(Your instructions) Your answer must be an exact copy of the records below, with no pictures in it.

(Data extract)

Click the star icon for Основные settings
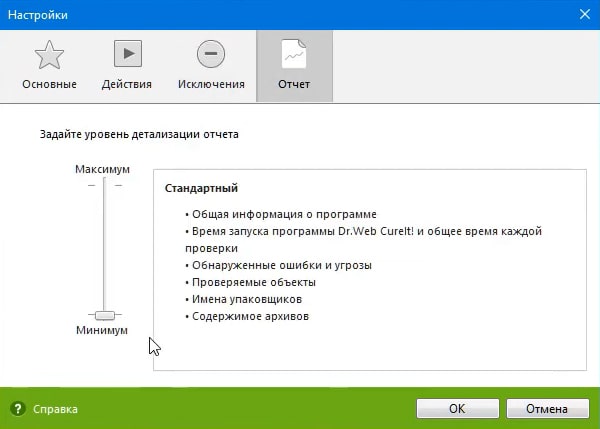This screenshot has height=429, width=600. [x=47, y=53]
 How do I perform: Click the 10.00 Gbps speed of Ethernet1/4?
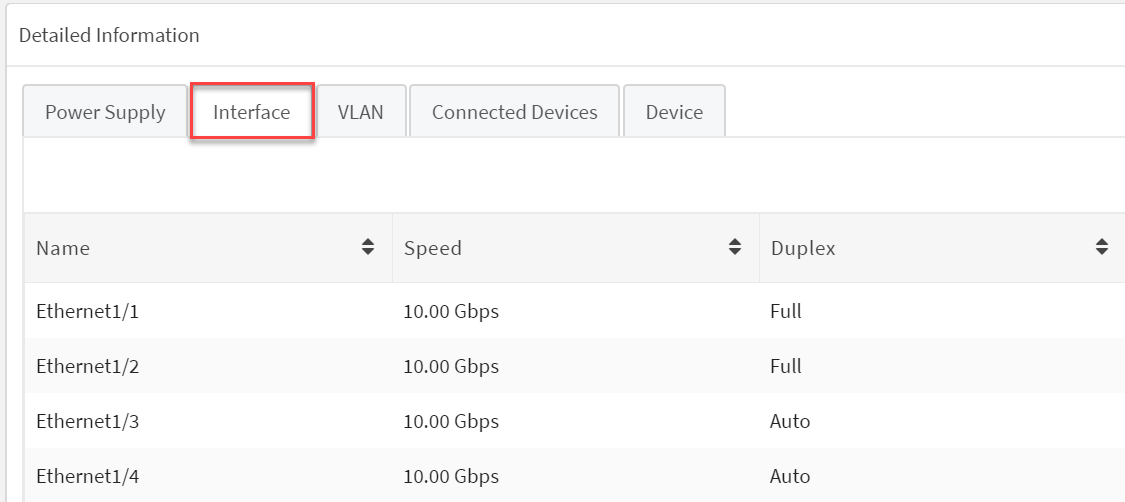click(x=451, y=476)
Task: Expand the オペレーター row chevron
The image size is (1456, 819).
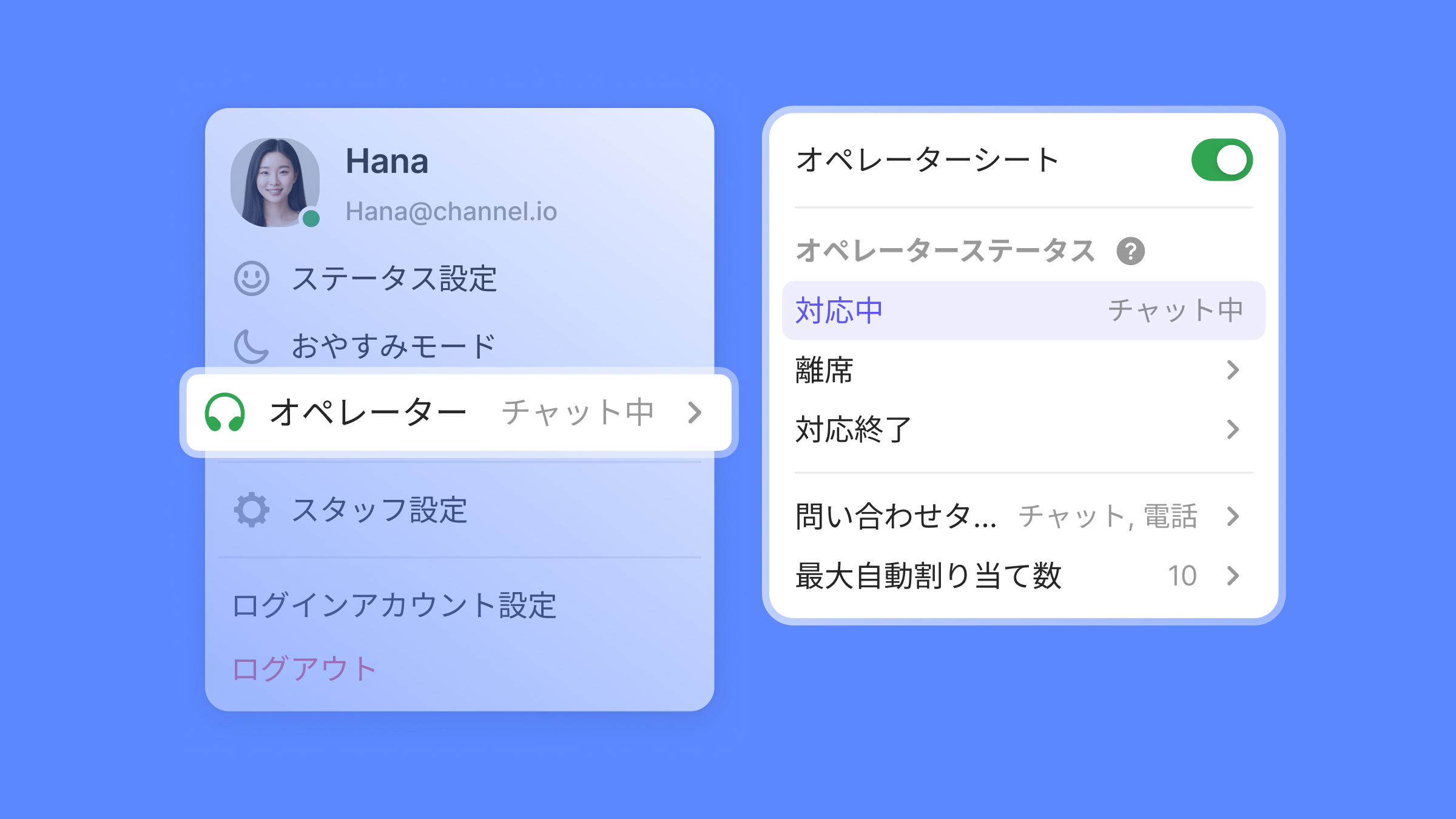Action: 695,413
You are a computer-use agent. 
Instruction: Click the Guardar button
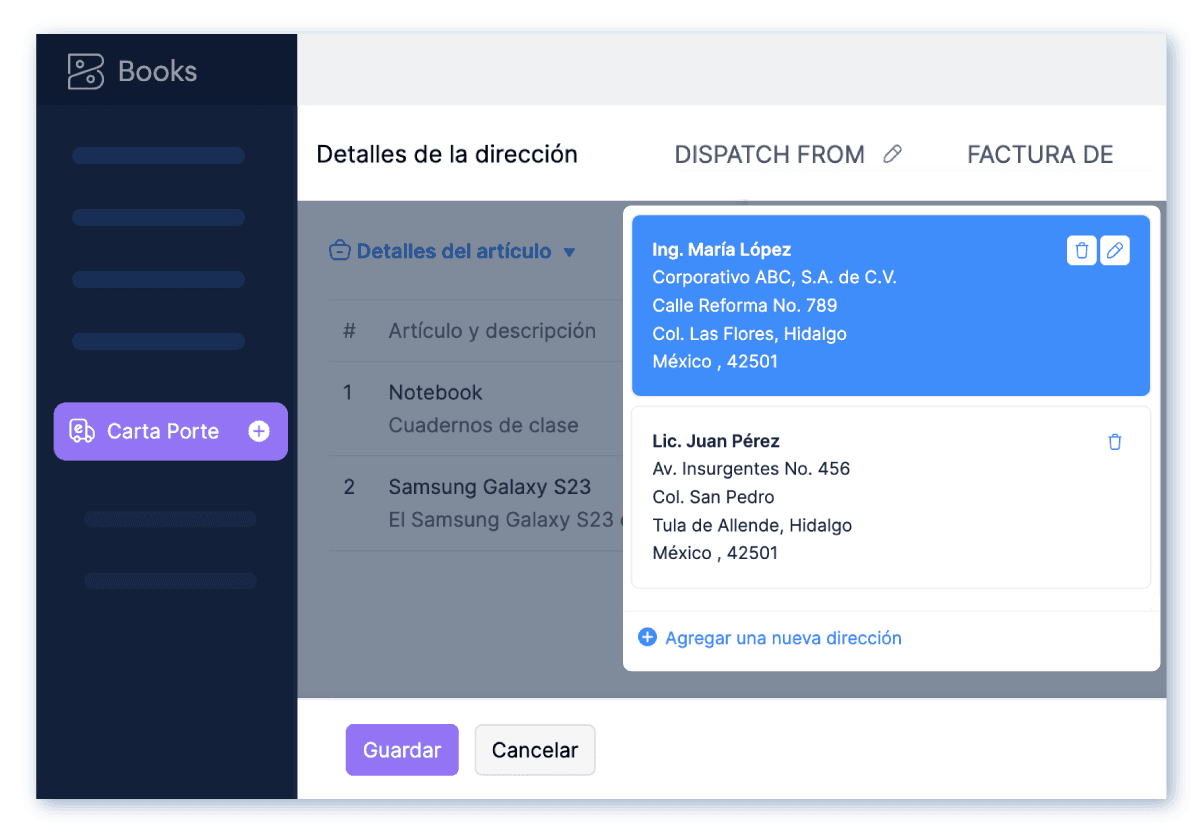402,749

(Answer for this exercise)
Click the star icon for Основные settings
This screenshot has height=429, width=600. [x=47, y=53]
 How do I perform: Click the 10.00 Gbps speed of Ethernet1/4?
click(x=451, y=476)
Task: Expand the オペレーター row chevron
The image size is (1456, 819).
Action: 695,413
You are a computer-use agent. 
Instruction: Click the Guardar button
402,749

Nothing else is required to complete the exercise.